On conversait ainsi dans tout le bocage, sans s’écarter trop loin, parce que madame Ducondu avait dit : « je vous appellerai bientôt. »

Au bout d’une heure, le lunch était prêt et on se mit gaiement à table, avec un appétit aiguis par l’air frais et l’exercice.

Un repas ainsi improvisé donne toujours lieu à des incidents inattendus et amusants, et ce fut bientôt un feu roulant de rires, de plaisanteries, et de bons mots. Même les plus renfrognés se déridèrent et les hommes d’affaires en villégiatures à Saint-Augustin oublièrent pendant quelques instants tous leurs soucis et leurs préoccupations, gagnés par la bonne humeur des jeunes, qui jouissaient sans arrière pensée du plaisir préparé pour eux et dont l’exubérante vitalité faisait secrètement envie à leurs aînés.

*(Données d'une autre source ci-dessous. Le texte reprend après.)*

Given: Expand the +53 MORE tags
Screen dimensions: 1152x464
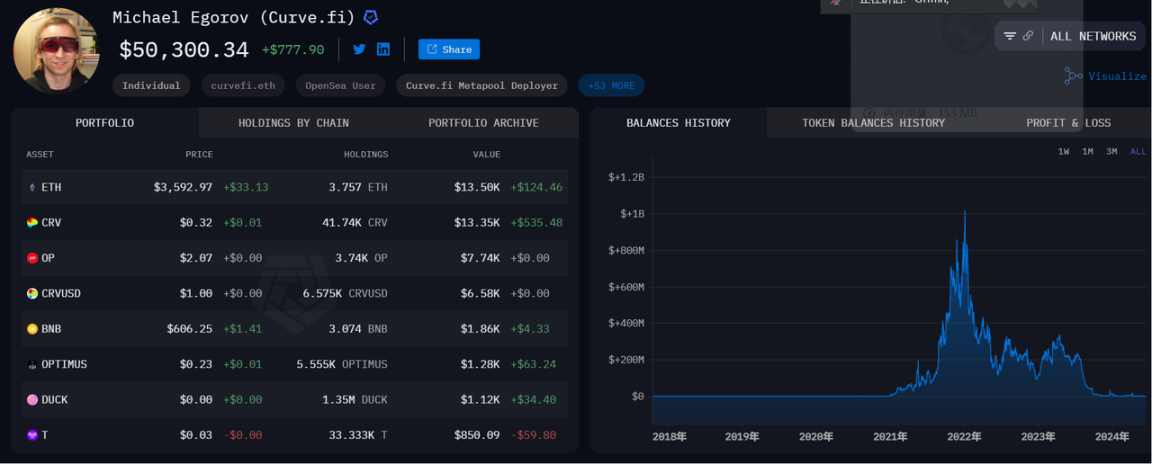Looking at the screenshot, I should pos(611,86).
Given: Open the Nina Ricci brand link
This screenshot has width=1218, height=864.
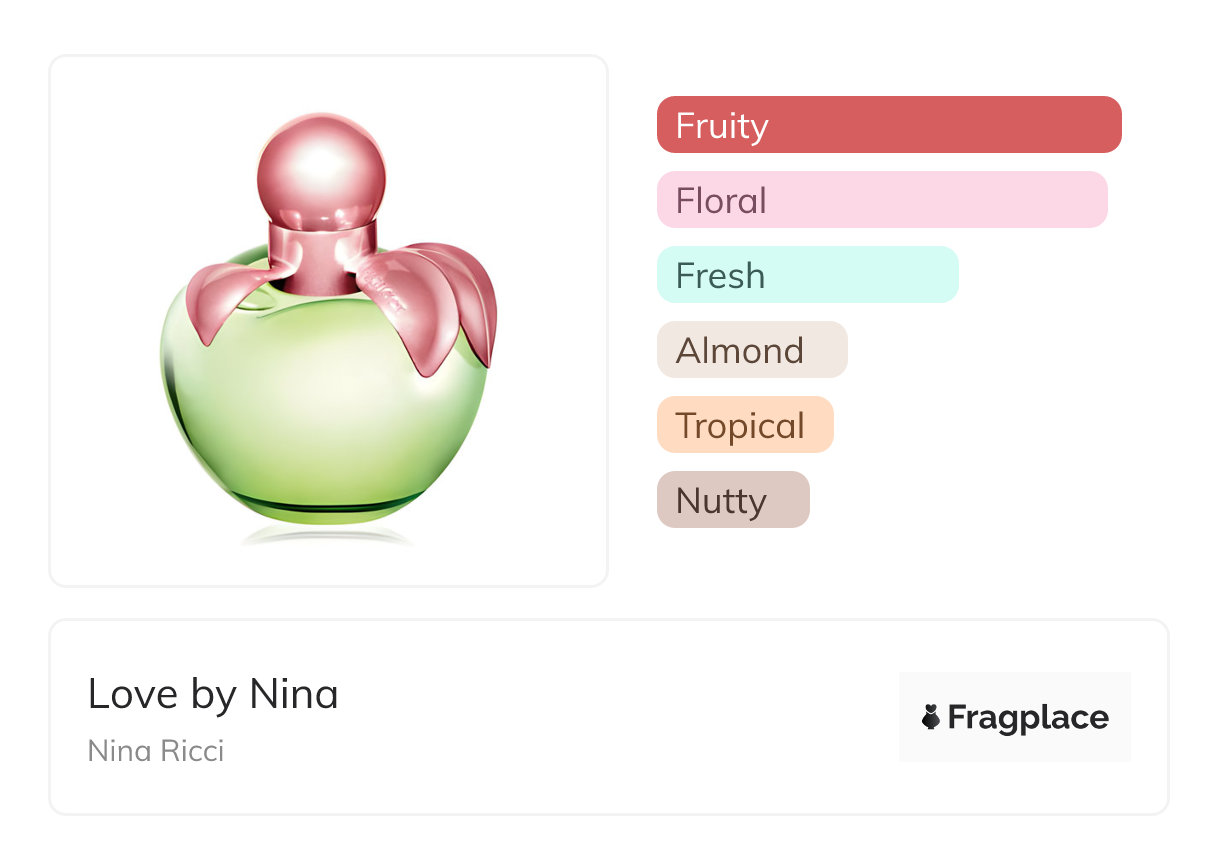Looking at the screenshot, I should 156,750.
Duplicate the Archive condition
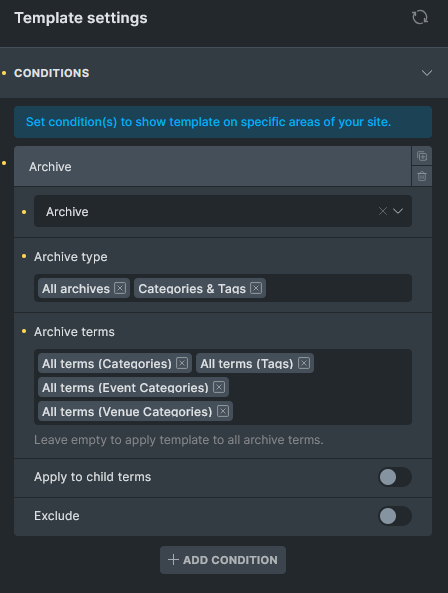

Après le repas, les jeunes gens et les jeunes filles partirent de nouveau, munis des sages recommandations des parents, pour aller cueillir des fruits et des fleurs dans les buissons, et pour faire ensemble une moisson de verdure et d’illusions.

Un attendrissement soudain monta aux yeux de quelques mères, en voyant partir les jeunes couples, attendrissement sans doute fait d’espérance et d’amour, mais aussi de souvenirs… Quelques-unes firent des allusions badines au temps où elles aussi allaient cueillir des fleurs sous la feuillée.

Les maris et les pères, qui en avaient eu assez de leur promenade sous bois de la matinée, demeurèrent auprès des dames, avec lesquelles quelques uns d’entre eux causèrent galamment. D’autres, plus prosaïques, allumèrent leur pipe ou des cigares et fumèrent tranquillement, en faisant la sieste et en causant d’affaires ou de politique.

Saint-Augustin est un petit village situé sur la ligne du Pacifique qui va de Montréal à Sainte-Agathe et il y avait là nombre d’hommes de profession et d’hommes d’affaires de Montréal, car la proximité de la ville, jointe à l’air pur des montagnes, avait attiré à Saint-Augustin plusieurs montréalais. La région du Nord de Montréal tend de plus en plus à devenir un endroit recherché des touristes.

On discutait justement la question de villégiature et on venait de faire la remarque que la vogue des endroits de villégiature variait beaucoup. « Autrefois, » disait l’un, « c’était à Beauharnois que se rendaient les citadins fashionables, c’était aussi dans le bas du fleuve ; maintenant, c’est dans le nord ; demain ce sera ailleurs. »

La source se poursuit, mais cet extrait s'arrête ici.